Dans le sud également, CICODEV et ses partenaires ont mis en œuvre des greniers communautaires pour assurer la continuité des cantines scolaires.

Dans la région de Kolda, par exemple, 49 champs communautaires et 80 jardins scolaires ont été mis en place dans le cadre d’un projet financé par le département américain de l’agriculture (USDA), pour la pérennisation de l’alimentation scolaire.

‘’Ces actions montrent une mobilisation active des communautés pour créer un environnement favorable à l’apprentissage’’, commente Amadou Kanouté.

Les études réalisées à ce sujet par CICODEV et ses partenaires apportent des arguments supplémentaires pour un soutien renforcé au dispositif d’alimentation scolaire en circuits courts.

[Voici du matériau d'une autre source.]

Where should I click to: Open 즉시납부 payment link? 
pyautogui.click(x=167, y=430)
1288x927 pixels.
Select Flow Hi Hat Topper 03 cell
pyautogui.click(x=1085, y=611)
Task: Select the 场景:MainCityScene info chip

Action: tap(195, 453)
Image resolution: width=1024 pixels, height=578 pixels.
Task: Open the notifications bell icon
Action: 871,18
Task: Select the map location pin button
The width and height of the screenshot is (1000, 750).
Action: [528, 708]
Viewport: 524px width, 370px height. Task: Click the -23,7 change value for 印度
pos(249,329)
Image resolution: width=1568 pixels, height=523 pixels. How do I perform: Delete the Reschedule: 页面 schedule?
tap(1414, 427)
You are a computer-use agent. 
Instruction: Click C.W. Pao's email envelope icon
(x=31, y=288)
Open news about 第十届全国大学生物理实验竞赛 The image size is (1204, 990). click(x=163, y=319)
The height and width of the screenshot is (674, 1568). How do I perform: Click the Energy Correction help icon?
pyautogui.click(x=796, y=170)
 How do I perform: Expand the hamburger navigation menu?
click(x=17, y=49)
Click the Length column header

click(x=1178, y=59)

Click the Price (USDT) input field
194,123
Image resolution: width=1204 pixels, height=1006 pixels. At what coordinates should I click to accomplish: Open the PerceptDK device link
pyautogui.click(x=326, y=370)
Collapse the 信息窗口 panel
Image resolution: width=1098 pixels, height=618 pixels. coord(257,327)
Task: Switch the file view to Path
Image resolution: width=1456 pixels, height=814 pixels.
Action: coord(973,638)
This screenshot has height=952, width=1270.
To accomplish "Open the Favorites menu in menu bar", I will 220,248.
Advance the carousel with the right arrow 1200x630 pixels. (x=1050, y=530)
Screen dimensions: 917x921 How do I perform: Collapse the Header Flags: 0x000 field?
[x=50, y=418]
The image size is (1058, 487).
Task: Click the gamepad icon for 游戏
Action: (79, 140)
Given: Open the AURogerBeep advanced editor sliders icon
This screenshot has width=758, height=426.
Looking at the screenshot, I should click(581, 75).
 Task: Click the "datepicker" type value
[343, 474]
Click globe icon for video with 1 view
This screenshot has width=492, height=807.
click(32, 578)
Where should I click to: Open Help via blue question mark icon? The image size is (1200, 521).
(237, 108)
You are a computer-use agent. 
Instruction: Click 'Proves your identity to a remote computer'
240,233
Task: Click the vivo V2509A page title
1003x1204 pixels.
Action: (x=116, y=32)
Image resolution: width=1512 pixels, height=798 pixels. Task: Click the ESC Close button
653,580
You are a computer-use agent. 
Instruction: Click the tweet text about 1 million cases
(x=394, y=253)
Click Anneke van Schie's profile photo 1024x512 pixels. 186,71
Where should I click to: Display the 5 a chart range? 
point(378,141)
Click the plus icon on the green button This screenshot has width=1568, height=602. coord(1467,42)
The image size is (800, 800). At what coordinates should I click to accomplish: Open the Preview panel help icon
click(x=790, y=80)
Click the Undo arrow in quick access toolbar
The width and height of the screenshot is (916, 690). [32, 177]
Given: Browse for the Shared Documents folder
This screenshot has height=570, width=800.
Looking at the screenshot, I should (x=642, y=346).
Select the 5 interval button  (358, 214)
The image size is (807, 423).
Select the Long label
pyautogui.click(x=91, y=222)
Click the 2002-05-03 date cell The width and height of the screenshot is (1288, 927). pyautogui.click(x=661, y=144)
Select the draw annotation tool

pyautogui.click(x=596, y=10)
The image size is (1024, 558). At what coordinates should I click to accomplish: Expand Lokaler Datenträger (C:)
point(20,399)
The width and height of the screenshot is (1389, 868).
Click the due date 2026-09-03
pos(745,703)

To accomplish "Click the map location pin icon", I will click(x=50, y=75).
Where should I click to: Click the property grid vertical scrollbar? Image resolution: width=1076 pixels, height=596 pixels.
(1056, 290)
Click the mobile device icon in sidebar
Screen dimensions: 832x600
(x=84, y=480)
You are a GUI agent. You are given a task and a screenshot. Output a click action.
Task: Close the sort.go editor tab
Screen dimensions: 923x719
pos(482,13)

Il ressort de ce travail que le dispositif se répercute très positivement sur le tissu de fournisseurs locaux et les parties prenantes grâce aux contrats.

Les cantines contribuent en outre à renforcer la confiance des parents dans l’école publique et à réduire leurs coûts de restauration et les inégalités entre les jeunes filles et les jeunes garçons scolarisés fréquentant les cantines, indique le directeur exécutif de CICODEV.

Les cantines scolaires constituent ‘’un facteur de cohésion’’, renchérit Aminata Ndir, responsable des opérations cantines scolaires au Programme alimentaire mondial (PAM), qui assure de l’engagement de cette agence des Nations unies pour accompagner le gouvernement du Sénégal.

Elle se félicite, dans le même temps, de la dynamique d’engagement volontaire et communautaire des femmes et des comités de gestion dans la préparation des repas dans les cuisines communautaires, sans compter l’implication des leaders communautaires et autres chefs de village.

Au-delà même de l’engagement volontaire des femmes pour le volet cuisine, il peut y avoir d’autres formes d’engagement, de participation, de contribution en nature, d’implication des chefs de village, des parents d’élèves et de l’ensemble de la communauté dans la gestion des cantines, a-t-elle fait observer.